Complete step-by-step solution:
To solve the given problem, we first have to assume the amount of each solution that is required to make the desired solution. Let’s assume that we take x ml of 10 \[\%\] alcohol solution and y ml of 20 \[\%\] alcohol solution. As the final solution is of 200 ml, we can form the first equation using these variables as \[x+y=200\].
The final solution is a 20\[\%\] alcohol solution, this alcohol content must be equal to the alcohol content of the original solution. Using this, we can form a second equation as
10 \[\%\] of x \[+\] 25 \[\%\] of y \[=\] 20 \[\%\] of 200
We can write this equation algebraically as \[0.1x+0.25y=0.2\times 200\]. Simplifying this equation, we get \[0.1x+0.25y=40\].
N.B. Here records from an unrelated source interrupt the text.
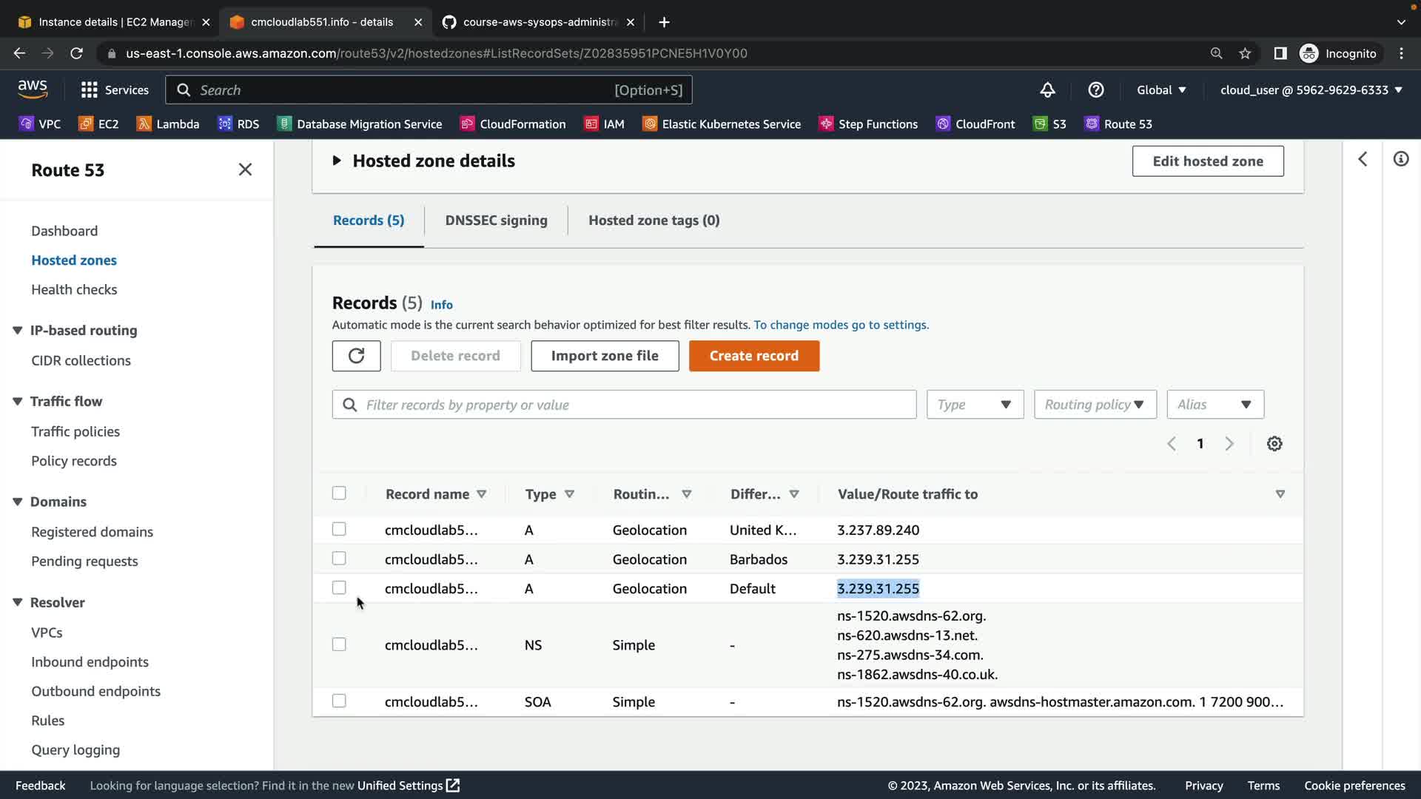The image size is (1421, 799).
Task: Click the Lambda shortcut in favorites bar
Action: click(x=168, y=124)
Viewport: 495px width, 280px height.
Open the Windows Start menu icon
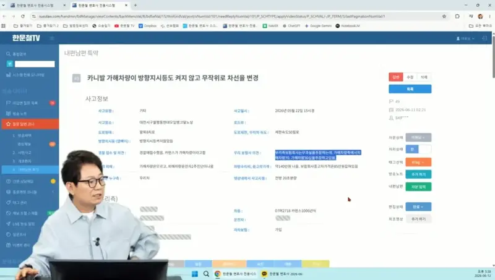pyautogui.click(x=195, y=274)
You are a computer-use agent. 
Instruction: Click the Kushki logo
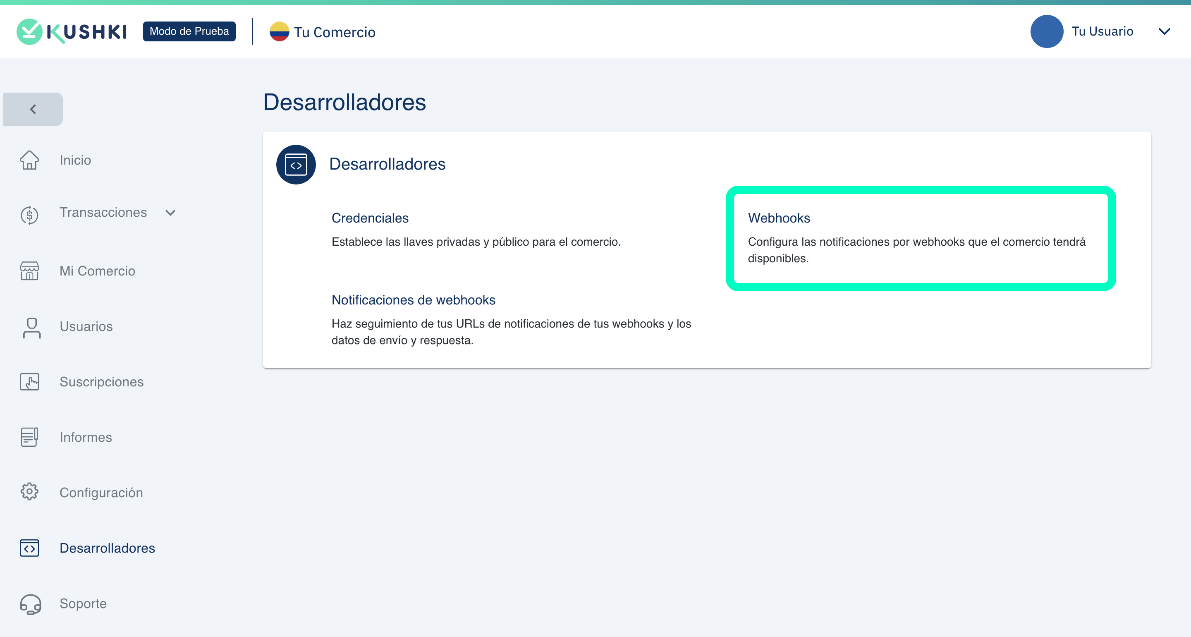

Now, we have a set of linear equations in two variables \[x+y=200\] and \[0.1x+0.25y=40\]. We can find the values of x and y by solving this system. We will use the substitution method to solve this system. Substituting \[y=200-x\] in the second equation, we get
\[\Rightarrow 0.1x+0.25\left( 200-x \right)=40\]
Solving the above one variable equation, we get \[x=66.67\]. Using this value, we can find the value of y as \[y=200-66.67=133.33\].
Thus, we need 66.67 ml of 10 \[\%\] solution and 133.33 ml of 25 \[\%\] solution.

Note: The important part while solving these types of equations is forming equations. We can form the equation by using the given information. Calculation mistakes while solving the system of equations should be avoided.